Yoora cemberut mendengar ucapanSehun. Namun sesekali ia memperhatikan Sehun dan seulas senyum tipis tergambar di wajahnya. Ia menyandarkan kepalanya di punggung Sehun. “Punggungmu hangat”, gumam Yoora.
Sehun sedikit menoleh ketika ia merasakan kepala Yoora menyentuh bagian belakang lehernya. “Ya Wu Yoora….aku memang tak setampan Kai atau sekeren Tao yang pandai bela diri…Tapi aku menyukaimu apa adanya meskipun kau ini menyebalkan dan keras kepala…. Kau tak perlu sungkan untuk datang padaku jika kau membutuhkan teman untuk mendengarkan keluh kesahmu atau pundak sebagai tempat bersandar jika kau sedang tertekan…..”, ujar Sehun memberi jeda pada ucapannya. “Datanglah…padaku…Wu Yoora”, sambungnya. Tak ada respon apapun dari Yoora. Sehun menoleh sedikit dan mendapati yeoja itu tertidur pulas di belakangnya. “Aish…jincha….”, gerutunya.

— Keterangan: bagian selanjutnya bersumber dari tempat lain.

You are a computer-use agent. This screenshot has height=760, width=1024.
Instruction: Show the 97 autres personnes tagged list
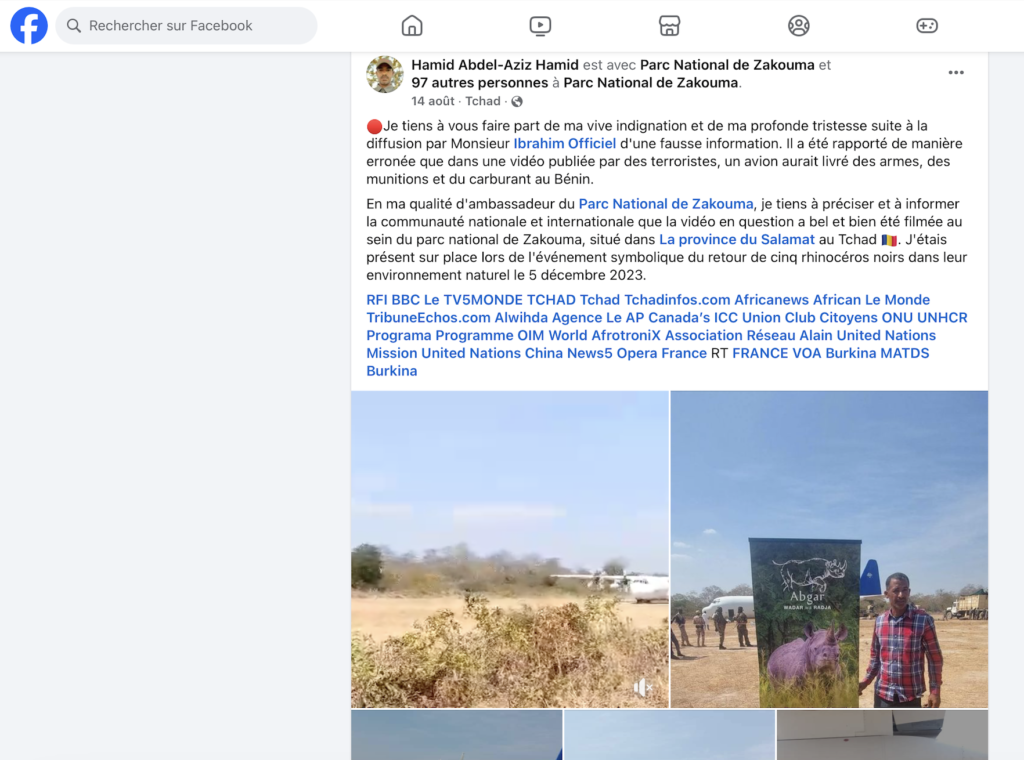480,83
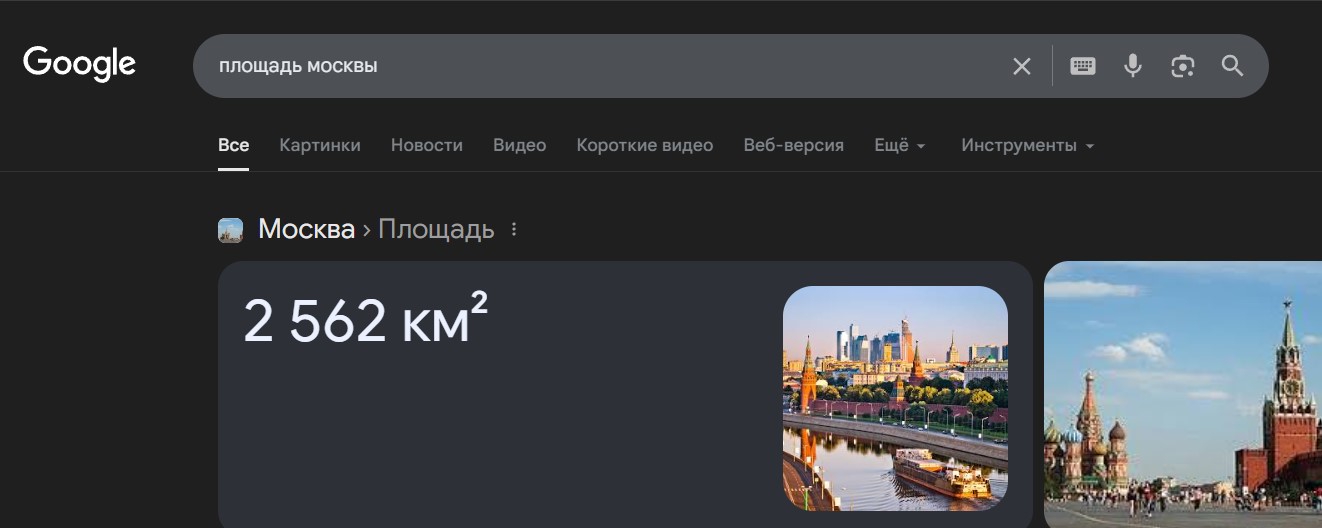Select the Веб-версия tab
Image resolution: width=1322 pixels, height=528 pixels.
pyautogui.click(x=794, y=145)
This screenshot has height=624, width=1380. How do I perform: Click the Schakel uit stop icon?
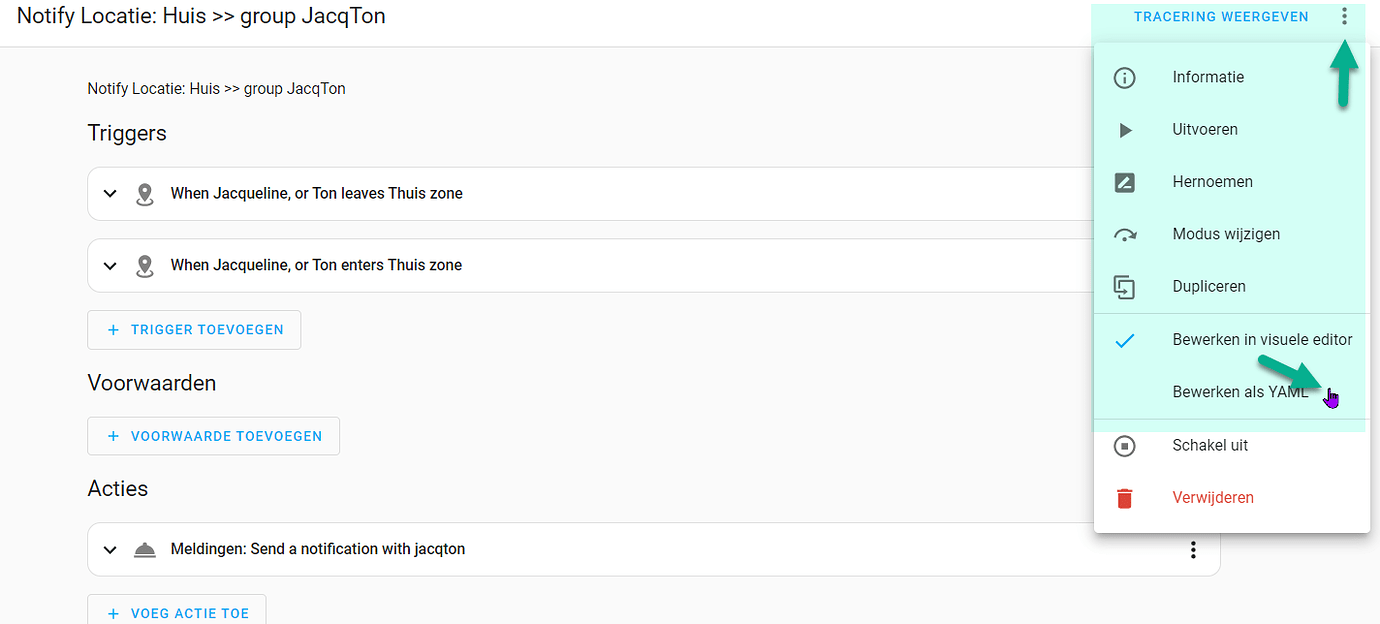(x=1125, y=445)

“Mulai sekarang dan seterusnya..hnghh….kau…Oh Sehun….kau tak boleh menyukai yeoja manapun……hanya…ada satu yeoja yang boleh kau sukai..yaitu….aku….Wu Yoora”, ujar Yoora setengah sadar, setengah mengigau.
Sehun tersenyum lebar mendengar ucapan Yoora yang mengigau. Karena biasanya, apa yang diucapkan oleh seseorang yang tengah mengigau adalah sebuah kejujuran. “Uri sarangeun mido, Yoora-ya!”, seru Sehun senang.